Melton helped found the current incarnation of the local Hunger Walk, and he wouldn’t miss this for the world.
“It has been, as you know, a labor of love for a lot of people,” Melton explains.
What’s this walk?
The 2013 Hunger Walk begins at 12:45 p.m. Sunday, May 19, at Meadowbrook Farm, 1711 Boalch Ave., North Bend.
The day includes a potluck meal and choir concert hosted by Harley Brumbaugh and the Snoqualmie Valley United Methodist Church choir. But the main event is the walk, in which locals march for donations and sponsorships.
Twenty-five percent of the proceeds go to a local cause, the Mount Si Food Bank. Seventy-five percent is donated to Church World Service, a relief organization that provides emergency food and clean water to refugees, immigrants and vulnerable people in the developing world.
Since its beginning, the Hunger Walk has raised more than $51,000 of which almost $13,000 has come back to the food bank.
Starting the event
Bill and Lyn Melton started a local CROP Hunger Walk tradition 10 years ago. Twenty-year congregation members of Snoqualmie United Methodist Church, they were part of a Snoqualmie United Methodist Church group that traveled to Bellevue for a Methodist-organized walk in that Eastside city.

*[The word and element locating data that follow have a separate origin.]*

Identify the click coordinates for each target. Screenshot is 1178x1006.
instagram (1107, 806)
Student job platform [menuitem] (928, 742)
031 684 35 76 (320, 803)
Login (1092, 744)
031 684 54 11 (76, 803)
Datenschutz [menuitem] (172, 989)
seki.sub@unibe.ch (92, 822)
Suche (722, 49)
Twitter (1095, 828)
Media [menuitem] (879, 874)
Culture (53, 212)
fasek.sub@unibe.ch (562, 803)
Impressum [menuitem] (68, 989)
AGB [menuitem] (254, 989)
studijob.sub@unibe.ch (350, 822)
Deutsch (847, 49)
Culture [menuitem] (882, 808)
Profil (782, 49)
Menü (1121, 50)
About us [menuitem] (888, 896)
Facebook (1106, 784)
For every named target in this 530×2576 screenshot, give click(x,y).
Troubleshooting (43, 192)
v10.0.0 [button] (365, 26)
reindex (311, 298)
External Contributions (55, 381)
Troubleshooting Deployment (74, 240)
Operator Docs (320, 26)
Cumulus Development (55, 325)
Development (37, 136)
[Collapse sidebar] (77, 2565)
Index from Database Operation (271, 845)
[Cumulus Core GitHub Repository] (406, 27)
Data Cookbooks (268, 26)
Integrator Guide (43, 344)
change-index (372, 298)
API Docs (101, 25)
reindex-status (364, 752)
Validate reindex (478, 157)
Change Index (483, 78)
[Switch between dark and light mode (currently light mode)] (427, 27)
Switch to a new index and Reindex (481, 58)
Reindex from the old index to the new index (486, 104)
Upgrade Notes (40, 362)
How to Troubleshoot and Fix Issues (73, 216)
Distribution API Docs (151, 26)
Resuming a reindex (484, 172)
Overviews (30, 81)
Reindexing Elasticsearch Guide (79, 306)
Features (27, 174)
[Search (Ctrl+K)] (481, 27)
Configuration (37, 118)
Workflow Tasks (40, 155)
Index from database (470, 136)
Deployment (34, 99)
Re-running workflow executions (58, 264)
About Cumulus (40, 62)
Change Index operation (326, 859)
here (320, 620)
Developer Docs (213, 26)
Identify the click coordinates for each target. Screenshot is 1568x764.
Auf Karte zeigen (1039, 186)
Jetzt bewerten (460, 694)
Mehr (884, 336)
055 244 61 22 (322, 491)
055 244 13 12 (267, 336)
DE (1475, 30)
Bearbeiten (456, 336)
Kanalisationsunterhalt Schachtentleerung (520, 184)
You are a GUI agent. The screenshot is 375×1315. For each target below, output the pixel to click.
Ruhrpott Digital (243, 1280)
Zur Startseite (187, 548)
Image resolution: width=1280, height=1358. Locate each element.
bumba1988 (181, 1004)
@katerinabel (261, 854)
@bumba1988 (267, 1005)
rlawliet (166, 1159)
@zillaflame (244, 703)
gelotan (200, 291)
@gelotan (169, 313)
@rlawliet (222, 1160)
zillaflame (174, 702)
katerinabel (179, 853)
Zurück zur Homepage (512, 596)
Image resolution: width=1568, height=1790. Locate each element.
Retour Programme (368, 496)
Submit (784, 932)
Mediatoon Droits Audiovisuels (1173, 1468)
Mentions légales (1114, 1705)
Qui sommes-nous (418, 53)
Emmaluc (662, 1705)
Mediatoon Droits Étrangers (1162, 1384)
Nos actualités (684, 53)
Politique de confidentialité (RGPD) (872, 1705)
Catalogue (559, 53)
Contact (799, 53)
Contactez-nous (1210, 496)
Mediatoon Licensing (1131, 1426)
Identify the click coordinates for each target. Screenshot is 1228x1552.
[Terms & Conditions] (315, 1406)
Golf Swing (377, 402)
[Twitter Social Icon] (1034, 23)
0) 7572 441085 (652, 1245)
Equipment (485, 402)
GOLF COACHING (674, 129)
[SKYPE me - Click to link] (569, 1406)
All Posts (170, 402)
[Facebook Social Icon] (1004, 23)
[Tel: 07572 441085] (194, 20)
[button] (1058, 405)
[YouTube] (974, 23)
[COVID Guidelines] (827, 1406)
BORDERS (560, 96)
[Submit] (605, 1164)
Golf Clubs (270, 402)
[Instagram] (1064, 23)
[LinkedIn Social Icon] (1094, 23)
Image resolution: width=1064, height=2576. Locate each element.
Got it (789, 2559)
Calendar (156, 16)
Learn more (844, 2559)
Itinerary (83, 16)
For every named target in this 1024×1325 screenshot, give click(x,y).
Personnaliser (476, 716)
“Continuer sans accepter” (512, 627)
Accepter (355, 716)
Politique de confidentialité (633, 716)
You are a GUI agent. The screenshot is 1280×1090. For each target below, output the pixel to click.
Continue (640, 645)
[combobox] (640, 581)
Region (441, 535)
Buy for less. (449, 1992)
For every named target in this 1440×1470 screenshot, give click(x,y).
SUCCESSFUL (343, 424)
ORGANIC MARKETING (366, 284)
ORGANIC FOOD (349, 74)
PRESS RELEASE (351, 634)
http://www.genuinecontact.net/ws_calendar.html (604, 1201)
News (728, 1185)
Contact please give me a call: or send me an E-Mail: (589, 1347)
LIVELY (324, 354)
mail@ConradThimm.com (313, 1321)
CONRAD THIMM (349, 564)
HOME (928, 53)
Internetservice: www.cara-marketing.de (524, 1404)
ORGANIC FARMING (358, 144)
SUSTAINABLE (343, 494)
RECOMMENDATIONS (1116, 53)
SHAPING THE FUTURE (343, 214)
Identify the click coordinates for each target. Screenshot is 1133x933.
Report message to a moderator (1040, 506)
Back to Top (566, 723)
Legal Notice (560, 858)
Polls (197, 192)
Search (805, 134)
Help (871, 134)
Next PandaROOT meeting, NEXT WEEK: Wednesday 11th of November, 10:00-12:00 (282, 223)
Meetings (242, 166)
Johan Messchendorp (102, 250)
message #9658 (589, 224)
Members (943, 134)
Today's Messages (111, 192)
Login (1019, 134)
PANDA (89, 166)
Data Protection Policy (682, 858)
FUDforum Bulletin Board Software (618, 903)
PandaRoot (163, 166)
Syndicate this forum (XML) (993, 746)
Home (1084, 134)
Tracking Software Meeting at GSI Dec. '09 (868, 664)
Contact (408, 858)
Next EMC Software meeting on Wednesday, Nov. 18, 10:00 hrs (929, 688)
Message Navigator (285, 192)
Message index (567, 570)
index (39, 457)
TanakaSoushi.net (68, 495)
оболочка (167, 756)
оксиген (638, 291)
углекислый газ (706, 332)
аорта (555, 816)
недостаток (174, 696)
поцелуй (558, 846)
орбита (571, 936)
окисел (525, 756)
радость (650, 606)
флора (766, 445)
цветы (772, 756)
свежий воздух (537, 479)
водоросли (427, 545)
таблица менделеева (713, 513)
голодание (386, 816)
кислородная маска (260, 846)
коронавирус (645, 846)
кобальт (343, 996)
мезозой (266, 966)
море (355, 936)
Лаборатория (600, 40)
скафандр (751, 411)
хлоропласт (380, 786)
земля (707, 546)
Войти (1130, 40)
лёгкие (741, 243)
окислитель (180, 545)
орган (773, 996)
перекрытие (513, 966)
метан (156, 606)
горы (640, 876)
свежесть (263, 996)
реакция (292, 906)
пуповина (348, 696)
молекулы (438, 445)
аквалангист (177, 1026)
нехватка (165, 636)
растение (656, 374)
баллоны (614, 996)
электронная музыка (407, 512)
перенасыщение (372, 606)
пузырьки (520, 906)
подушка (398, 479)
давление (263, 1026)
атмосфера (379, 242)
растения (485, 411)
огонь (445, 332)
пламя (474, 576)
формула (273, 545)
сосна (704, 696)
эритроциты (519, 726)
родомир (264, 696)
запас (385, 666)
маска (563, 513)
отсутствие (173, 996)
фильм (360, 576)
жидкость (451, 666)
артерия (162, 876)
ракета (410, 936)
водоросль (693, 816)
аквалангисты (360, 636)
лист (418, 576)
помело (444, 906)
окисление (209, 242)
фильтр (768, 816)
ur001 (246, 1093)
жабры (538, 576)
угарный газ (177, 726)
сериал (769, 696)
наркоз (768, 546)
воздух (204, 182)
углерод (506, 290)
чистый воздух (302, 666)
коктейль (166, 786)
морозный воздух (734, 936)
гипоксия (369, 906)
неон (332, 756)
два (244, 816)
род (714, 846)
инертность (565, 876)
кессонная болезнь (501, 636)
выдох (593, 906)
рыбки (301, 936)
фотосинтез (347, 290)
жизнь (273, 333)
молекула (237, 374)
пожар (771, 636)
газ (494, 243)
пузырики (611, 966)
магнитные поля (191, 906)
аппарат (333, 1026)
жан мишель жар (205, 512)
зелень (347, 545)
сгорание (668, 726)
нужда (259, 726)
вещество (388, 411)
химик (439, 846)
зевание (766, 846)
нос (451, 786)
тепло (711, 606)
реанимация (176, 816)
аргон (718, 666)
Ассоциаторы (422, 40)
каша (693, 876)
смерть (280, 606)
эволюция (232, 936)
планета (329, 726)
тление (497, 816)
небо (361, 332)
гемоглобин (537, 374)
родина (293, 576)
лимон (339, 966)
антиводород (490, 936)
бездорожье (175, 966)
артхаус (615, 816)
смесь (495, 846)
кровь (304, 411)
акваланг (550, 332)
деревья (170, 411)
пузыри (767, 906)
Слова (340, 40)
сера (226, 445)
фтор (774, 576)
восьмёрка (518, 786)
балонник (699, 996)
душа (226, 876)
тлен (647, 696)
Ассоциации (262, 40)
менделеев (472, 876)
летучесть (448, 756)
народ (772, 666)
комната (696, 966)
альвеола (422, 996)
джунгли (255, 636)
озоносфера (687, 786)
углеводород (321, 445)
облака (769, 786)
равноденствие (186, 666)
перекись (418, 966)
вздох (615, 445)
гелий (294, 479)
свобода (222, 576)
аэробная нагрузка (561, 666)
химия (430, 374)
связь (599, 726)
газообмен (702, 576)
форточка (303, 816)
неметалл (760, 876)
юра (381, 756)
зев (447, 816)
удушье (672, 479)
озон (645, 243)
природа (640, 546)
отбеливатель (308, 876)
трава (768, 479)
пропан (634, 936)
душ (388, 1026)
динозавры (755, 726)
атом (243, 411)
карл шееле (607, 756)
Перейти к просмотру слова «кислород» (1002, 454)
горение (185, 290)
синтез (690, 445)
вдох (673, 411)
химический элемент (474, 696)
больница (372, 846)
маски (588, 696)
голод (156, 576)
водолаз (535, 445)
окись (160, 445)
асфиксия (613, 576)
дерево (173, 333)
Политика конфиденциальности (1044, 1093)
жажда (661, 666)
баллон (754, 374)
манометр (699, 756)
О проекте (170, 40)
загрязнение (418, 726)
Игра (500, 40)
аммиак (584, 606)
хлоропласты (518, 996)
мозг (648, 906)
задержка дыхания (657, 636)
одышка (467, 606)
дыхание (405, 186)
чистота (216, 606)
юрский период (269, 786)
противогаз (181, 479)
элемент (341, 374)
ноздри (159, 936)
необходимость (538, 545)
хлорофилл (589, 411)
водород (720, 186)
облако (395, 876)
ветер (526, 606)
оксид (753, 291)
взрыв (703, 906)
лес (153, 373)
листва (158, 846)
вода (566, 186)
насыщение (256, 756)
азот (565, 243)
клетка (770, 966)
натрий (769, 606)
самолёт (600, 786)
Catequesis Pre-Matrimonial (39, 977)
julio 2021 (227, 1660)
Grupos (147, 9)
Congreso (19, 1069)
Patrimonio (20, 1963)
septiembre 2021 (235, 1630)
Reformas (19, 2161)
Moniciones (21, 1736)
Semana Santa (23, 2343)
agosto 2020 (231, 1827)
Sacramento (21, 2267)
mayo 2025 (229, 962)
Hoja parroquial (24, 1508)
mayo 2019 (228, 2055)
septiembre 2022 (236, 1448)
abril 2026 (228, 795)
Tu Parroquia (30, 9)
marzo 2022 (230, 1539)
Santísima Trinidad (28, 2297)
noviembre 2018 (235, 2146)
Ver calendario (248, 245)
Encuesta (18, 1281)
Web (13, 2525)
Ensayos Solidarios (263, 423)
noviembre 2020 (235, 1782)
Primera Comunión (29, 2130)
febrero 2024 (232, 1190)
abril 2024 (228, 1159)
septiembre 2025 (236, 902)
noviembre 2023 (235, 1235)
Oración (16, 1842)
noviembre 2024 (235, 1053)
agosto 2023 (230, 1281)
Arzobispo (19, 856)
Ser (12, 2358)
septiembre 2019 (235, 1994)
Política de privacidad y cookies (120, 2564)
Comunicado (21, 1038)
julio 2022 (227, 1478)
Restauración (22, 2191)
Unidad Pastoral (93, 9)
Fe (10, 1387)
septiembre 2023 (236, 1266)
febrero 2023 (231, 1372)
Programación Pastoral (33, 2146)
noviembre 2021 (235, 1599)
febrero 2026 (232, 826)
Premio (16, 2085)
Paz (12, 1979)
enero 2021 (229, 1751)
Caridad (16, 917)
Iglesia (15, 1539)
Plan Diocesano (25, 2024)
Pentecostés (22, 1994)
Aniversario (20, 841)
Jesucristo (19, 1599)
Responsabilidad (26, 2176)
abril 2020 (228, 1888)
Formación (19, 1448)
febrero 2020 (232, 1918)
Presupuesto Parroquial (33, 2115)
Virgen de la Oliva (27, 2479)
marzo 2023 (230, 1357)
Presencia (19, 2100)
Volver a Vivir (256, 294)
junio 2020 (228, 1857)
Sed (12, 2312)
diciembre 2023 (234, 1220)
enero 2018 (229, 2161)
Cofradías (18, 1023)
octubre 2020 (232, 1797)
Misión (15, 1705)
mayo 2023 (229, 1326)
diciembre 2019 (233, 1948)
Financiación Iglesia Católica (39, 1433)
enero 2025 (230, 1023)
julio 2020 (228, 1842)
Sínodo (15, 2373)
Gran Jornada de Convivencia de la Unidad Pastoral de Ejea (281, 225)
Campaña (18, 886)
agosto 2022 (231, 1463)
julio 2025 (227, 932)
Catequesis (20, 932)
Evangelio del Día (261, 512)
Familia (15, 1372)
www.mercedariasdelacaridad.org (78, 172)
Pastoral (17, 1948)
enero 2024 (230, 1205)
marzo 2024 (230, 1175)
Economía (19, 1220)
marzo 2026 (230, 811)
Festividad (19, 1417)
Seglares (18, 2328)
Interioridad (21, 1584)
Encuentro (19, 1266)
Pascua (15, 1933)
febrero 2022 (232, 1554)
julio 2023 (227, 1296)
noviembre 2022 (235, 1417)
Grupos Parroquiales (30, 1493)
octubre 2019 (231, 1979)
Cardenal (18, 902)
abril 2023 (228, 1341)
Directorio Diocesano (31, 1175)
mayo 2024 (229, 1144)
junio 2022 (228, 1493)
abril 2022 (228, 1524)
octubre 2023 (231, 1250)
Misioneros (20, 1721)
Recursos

In 2004, the first Valley walk was held.
From one church’s involvement, it’s grown into four.
“Little by little, we went all around the community,” drawing in first the congregation of St. Clare Episcopal Church, then Our Lady of Sorrows Catholic Church, then Mount Si Lutherans.
“One church cannot do it and be successful,” said Lyn Melton. “The ecumenical spirit is what grew into the whole thing.”
But while churches have always been the base for the walk, you don’t have to be a member to take part and help families here and abroad.
It’s a community effort, says Lyn Melton, and newcomers and families are welcome, as are their leashed dogs.
“It’s a family event, and it’s wonderful,” says Lyn.
Bill Melton said the Hunger Walk was chosen because “we could choose the charity” in the Valley to help.
“The food bank in North Bend is the heart,” Melton says.
When the walkers made the rounds through Snoqualmie, passersby could see their signs and placards.
“You get a much better show, going around the town,” says Bill. But Meadowbrook Farm is closer to North Bend, allowing for a more inter-Valley feel this year.
The walk drew 140 people in 2011, 125 at last year’s rainy day.
“Rain does not put a damper on it, at all,” says Lyn. “We’ve had at least four walks when it poured…. A sunny day is just icing on the cake.”